My Experience Being In the Hospital
Hi guys, this is sortof a continuation of My Depression Throught the Years.
At the age of 18, my depression had gotten so bad that my old pshychiatrist checked me into the hospital. This was the worst experience of my life. When I first checked in things weren't so bad, but then my parents had to leave and it was really hard being in an environment that you aren't used to when you're all by yourself. Things started off weird, this boy came and was being a little too friendly. Either he was hitting on me or that's just his personality, but it was a little weird for me either way.
During my time in the hospital, there wasn't a soul that I could talk to and relate to. I ended up eating at a table with an old man who seemed really nice and made me feel comfortable for the first time since I was checked in. All I wanted to do was go home, and it was only the first day. I remember I cried alot during the night cause I missed my family so much.
I remember that there was this one old lady who made me feel really uncomfortable. She would constantly say that I was flirting with everyone there in the hospital. She even thought that I was trying to steal her 'boyfriend' and ended up yelling at me. Just cause I was sitting with this one guy that I guess she liked, even though she had a husband.
Let's just say that after that, I tried my best to avoid her, and I never sat with that guy again.
The nights were lonely as were the days. It was like hell for me. I mean, sure, I finally had my own bathroom, but it was still really lonely. My Aunt and cousin came once to take me out for dinner and my family would come to visit as often as they could, until my of a phsychiatrist told my parents that they weren't allowed to come and visit me.
At that time I felt like everything was being taken away from me. My family, my life, my friends, and my babies back home (My pets).

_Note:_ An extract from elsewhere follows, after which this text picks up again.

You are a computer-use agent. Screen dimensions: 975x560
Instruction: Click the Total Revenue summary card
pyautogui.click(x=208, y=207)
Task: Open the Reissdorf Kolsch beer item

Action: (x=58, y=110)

The one day that made me the happiest though, was when my best friend Emory came to visit along with my family and my puppy at the time named Hurley. I had so much fun that day, but unfortunately it couldn't last forever and they eventually had to go home.
Almost half of the week had gone by and Christmas was coming. We were decorating the hospital to make it more homie. That was probably the most fun I had while in the hospital.

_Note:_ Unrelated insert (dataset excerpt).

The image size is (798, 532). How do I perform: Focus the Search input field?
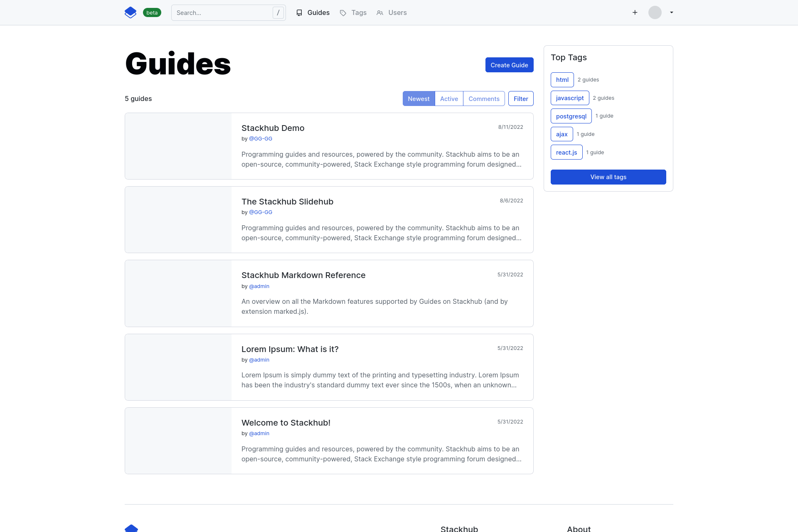[222, 13]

Once the week was done, I made the decision that I wanted to go home. People tried to persuade me to stay as it was what was best for me, but me being, well, me, I was stubborn and got my wish to go home. Things were just too uncomfortable for me there, and all I wanted was to be with my little sister again and of course the rest of my family.

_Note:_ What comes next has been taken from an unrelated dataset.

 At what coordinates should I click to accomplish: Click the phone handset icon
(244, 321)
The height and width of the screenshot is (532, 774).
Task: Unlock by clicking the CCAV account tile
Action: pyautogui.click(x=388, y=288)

After quite some time, I finally got a new phsychiatrist who wasn't an and actually knew what he was doing, and now I'm going to see a social worker regularly as well as my phsychiatrist and I'm finally in a place where I can take care of myself and be happy. It's all thanks to my family, my friends, my phsychiatrist, my social workers, and you guys that I can smile again and mean it. I love you guys. You've brought so much joy into my life and I cherish each and every one of you.